Now, Big Tech will look to drive favorable deals with energy providers – if they don’t outright buy power plants themselves. Thus far, Big Tech companies have primarily entered into power purchase agreements (PPAs) with energy providers. But, with Amazon’s acquisition of a nuclear-powered datacenter and associated energy infrastructure from Talen Energy last March and their direct investment in X-Energy to support the development of small nuclear reactors (SMRs), it’s easy to see how the mother of all vertical integrators could move into the energy business one day. In fact, Tesla is already in the energy generation business through their virtual power plant program, which aggregates and sells clean energy produced by at-home chargers back to the grid. All this suggests that IPPs need to act now to lock down contracts with AI data centers – or risk less favorable dynamics when Big Tech companies fully realize their appetite for DIYing power generation.  

Historically, nuclear power has been talked about as a big winner in the AI data center game. However, natural gas power plants can generally be built in half the time as nuclear plants – or less. Technology like SMRs may be promising in the future – but for now, SMRs are not widely available and scalable. The real advantage nuclear has over natural gas is that it is both clean and reliable energy. This matters since Big Tech companies have yet to completely turn-face on their lofty environmental pledges. Knowing this, traditional energy companies like Exxon and Chevron are building carbon capture into their courtship of data center contracts.  

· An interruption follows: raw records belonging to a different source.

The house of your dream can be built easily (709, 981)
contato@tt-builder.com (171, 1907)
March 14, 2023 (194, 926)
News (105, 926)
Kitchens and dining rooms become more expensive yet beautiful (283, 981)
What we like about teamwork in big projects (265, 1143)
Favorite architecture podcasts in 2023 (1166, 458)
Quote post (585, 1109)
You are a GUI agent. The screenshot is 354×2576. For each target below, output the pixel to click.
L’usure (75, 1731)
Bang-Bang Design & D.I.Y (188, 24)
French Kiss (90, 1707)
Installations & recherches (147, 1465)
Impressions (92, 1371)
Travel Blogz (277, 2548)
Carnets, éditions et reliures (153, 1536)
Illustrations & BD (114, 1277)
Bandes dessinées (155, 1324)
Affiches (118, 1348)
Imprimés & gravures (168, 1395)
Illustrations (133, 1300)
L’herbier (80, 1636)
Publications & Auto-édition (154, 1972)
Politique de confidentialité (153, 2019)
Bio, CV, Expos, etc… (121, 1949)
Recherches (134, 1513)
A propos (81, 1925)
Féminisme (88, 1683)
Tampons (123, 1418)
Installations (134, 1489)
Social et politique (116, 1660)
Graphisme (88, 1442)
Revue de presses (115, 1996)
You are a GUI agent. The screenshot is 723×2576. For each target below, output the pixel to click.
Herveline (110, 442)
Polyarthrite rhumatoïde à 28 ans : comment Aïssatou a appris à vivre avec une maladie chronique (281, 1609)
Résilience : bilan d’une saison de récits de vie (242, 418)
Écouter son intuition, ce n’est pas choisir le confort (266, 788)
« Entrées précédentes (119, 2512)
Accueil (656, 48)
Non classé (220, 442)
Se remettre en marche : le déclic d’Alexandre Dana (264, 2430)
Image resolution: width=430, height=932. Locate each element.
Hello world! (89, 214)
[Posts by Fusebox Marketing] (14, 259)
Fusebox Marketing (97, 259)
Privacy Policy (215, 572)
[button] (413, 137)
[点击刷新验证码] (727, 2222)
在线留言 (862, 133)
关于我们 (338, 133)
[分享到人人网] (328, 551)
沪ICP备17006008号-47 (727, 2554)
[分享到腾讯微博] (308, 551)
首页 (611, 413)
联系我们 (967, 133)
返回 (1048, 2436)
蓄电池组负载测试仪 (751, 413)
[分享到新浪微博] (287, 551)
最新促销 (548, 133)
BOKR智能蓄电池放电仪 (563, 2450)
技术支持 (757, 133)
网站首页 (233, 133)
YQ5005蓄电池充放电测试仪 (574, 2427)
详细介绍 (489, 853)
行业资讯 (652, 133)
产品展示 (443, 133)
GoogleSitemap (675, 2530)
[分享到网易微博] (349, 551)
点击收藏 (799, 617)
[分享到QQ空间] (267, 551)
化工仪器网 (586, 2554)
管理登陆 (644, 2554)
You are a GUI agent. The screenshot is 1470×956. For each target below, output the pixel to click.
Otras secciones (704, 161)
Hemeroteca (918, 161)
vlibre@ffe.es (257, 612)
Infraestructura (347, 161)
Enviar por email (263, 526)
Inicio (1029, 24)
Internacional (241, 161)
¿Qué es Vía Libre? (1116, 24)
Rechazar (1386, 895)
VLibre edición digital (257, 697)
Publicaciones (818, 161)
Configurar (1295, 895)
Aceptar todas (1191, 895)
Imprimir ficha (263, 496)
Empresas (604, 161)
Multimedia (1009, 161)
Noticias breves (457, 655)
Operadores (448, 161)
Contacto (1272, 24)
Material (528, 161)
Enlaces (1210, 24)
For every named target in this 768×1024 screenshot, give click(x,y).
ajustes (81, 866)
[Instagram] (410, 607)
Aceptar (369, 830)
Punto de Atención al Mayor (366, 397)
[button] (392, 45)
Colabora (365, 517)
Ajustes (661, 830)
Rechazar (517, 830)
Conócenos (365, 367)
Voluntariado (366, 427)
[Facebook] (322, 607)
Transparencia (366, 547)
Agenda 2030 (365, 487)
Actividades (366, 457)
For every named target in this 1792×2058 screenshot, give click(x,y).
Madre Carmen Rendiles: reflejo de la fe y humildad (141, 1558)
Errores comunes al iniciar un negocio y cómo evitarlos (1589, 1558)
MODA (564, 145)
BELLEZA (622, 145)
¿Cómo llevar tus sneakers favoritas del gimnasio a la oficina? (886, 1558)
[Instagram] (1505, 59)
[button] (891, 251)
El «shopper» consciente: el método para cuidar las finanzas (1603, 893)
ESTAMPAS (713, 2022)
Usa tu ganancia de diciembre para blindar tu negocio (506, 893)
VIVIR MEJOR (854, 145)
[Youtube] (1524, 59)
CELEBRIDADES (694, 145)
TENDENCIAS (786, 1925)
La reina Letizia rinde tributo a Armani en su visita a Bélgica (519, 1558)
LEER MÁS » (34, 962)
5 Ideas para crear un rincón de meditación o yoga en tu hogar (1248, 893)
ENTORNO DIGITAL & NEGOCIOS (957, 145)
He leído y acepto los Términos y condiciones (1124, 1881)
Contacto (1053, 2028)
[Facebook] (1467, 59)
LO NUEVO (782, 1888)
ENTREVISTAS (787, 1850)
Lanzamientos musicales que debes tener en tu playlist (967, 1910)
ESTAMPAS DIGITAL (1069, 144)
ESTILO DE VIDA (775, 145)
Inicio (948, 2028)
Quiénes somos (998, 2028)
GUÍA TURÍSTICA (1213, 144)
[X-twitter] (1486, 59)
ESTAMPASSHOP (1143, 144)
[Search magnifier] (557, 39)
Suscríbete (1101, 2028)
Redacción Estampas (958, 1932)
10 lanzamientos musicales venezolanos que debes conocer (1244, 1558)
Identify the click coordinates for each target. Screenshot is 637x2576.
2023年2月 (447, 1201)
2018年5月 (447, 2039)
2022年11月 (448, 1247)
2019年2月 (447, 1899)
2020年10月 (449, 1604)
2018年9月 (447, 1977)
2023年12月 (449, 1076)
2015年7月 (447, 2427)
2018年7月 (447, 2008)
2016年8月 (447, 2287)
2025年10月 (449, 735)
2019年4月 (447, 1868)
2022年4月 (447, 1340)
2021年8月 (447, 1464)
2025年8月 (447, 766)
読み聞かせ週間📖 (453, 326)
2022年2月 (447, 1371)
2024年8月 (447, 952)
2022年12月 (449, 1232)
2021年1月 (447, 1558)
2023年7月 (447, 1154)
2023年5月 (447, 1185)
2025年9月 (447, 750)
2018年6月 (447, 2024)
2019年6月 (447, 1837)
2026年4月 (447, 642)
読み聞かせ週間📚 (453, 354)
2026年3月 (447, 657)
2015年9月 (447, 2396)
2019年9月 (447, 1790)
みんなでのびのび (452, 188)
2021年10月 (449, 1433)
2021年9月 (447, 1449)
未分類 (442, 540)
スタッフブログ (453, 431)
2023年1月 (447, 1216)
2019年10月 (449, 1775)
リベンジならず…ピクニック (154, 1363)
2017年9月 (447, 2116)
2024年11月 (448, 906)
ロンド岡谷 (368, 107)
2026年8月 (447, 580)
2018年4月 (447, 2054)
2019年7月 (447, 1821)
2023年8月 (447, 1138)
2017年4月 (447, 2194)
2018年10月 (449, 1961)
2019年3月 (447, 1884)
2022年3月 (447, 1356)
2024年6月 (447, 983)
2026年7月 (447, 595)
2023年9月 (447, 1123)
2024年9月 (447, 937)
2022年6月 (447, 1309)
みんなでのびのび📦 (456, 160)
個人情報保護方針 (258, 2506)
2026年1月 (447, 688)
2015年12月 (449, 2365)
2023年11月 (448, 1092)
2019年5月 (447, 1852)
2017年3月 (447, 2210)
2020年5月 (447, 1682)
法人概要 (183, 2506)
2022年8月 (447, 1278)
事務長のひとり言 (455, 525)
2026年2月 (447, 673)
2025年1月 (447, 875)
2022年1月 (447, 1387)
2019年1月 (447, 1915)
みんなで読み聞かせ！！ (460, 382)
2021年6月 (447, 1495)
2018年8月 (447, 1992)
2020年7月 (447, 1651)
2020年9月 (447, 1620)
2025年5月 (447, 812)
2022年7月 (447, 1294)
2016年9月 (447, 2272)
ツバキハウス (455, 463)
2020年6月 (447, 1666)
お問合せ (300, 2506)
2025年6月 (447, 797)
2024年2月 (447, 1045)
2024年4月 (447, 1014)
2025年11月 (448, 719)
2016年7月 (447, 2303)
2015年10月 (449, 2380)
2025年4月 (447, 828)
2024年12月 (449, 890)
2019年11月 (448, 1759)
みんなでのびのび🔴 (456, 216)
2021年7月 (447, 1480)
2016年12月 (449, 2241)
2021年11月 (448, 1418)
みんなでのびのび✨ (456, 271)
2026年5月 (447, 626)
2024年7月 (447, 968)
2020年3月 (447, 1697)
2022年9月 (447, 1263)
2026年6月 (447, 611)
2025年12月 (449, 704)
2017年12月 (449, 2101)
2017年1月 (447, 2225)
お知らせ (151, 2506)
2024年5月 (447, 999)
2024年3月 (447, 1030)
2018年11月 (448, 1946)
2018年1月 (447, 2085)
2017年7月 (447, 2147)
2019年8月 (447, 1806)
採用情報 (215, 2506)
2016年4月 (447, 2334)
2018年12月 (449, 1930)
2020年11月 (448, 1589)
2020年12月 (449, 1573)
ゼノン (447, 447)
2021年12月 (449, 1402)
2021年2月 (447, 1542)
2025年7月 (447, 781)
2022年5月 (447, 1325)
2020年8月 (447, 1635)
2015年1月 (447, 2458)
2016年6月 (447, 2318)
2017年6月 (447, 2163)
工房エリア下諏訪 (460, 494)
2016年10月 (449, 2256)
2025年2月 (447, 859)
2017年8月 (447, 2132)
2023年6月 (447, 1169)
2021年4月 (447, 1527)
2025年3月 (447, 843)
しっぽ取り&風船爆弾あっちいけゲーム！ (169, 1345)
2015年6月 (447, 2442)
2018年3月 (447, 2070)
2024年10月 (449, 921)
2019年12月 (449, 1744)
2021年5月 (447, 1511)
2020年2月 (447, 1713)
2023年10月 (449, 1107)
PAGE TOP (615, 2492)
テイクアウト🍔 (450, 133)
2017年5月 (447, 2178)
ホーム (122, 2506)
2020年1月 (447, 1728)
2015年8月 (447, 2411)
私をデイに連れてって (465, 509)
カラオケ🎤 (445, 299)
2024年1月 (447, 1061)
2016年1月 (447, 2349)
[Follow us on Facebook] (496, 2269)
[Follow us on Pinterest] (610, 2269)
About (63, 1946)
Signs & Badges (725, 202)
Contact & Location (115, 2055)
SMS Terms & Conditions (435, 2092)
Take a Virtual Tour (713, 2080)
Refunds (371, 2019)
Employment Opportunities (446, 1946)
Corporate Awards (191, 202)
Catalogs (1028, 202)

However, carbon capture can significantly increase the operational costs of gas-powered plants. For natural gas providers to win long-term they will have to find solutions that prioritize operational efficiency while also supporting decarbonization efforts – if for no other reason than to hedge future shifts in political and regulatory winds. Luckily, existing technology can help natural gas companies check off both operational efficiency and sustainability boxes in their proposals to data center operators. For example, carbon capture is great – what if it was done at no additional cost and the captured CO2 was used to power turbines? It’s possible! Already have a power plant? What if infrastructure could be retrofit with turboexpander generators operating on magnetic bearing technology that could capture waste energy created in natural gas expansion processes and convert it to clean electricity that could be sold back into the grid or used to reduce operational costs (and emissions)? Also possible!  

Which is to say, natural gas is a natural fit for data centers due to its reliability, scalability, speed-to-market, and cost-efficiency. If natural gas companies can figure out the last piece of the puzzle – decarbonization – without compromising any of these core value drivers, they stand to win big in the race to power AI.